- **TEXT PASSAGE**
※ ※ ※

What are the Challenges Facing Distributed Organizations? Part 2

Interview with David Van Wie, CEO, and Paul Brody, President, Sococo, Inc.

Situation: Research shows that 65% of teams within companies are now geographically distributed. This is driven by both telecommuting and the desire to access the best talent, and is enabled by technology. What are the implications of distributed teams for company and project success, and how can these be addressed?

Advice from David Van Wie and Paul Brody:

  • A second example of a critical challenge occurs in crisis mode – for example when a major system is down and service is impaired.
    • You need the right people with the right information talking real time. Those without complete information are at a loss. If they respond from emotion rather than fact, it hinders crisis resolution.
    • Having an avatar in Team Space yields a positive emotional response, primarily in that you then interact with other avatars instead of just names on a list. It gives you an increased feeling of presence.
    • This emotional investment positively correlates to increased trust, as you feel more connected to your peers.

※ ※ ※

- **TASK 1**
According to the interview, what percentage of teams within companies are now geographically distributed?
- **TASK 2**
Name every factor that the interview says drives or enables geographically distributed teams.
- **TASK 3**
Resume the interview after its final sentence.
The data that follow bear no relation to the interview above.

- **PROVIDED MATERIAL**

※ ※ ※

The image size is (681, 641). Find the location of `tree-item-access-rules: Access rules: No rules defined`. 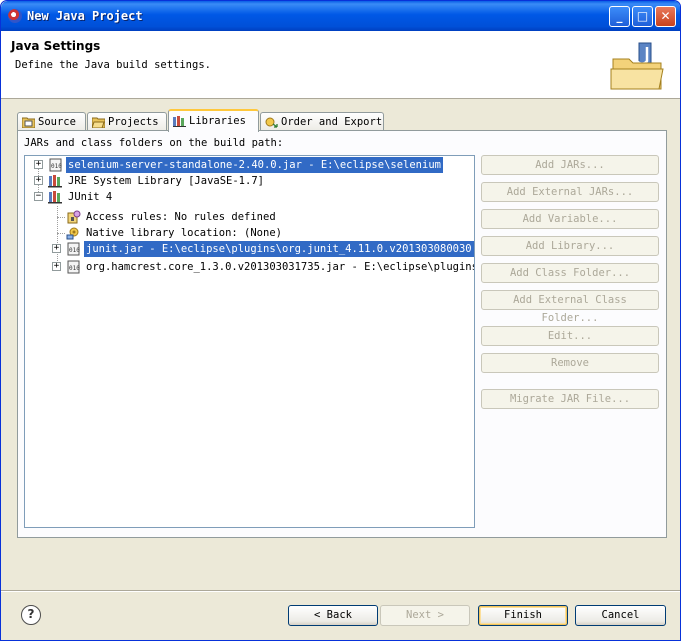

tree-item-access-rules: Access rules: No rules defined is located at coordinates (245, 217).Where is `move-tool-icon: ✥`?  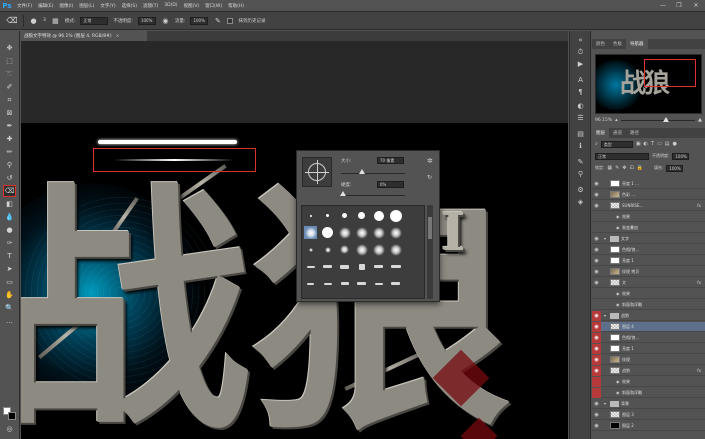
move-tool-icon: ✥ is located at coordinates (10, 48).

※ ※ ※

- **YOUR RESPONSE 1**
65%

- **YOUR RESPONSE 2**
- Telecommuting
- The desire to access the best talent
- Technology

- **YOUR RESPONSE 3**
    • You want an environment in which you can bring distributed people together on the fly, provide them with complete information, raise and candidly discuss issues and alternatives, and come up with a solution with all parties involved, all while reducing the emotionality of the situation.
    • Emotionality of tense situations is reduced because of the trust built amongst team members through our unique spatial UI.
  • Third, organizations beyond a certain size tend to form silos by function. This can help to build strong functional organizations, but has drawbacks when different functions have conflicting priorities.
    • In a distributed organization, a visual layout becomes important. You want to be able to include and intertwine all functions in a visual space, and provide access between and across functions.
    • This entails a philosophical shift to an open culture where teams don’t feel defensive or protective. It is facilitated by a visual space where it is easy to bring in the right expertise to resolve issues based on information.
    • Likewise, the underlying open structure of Team Space and its ability to promote quick conversations as well as hefty meetings helps solidify trust in a distributed group.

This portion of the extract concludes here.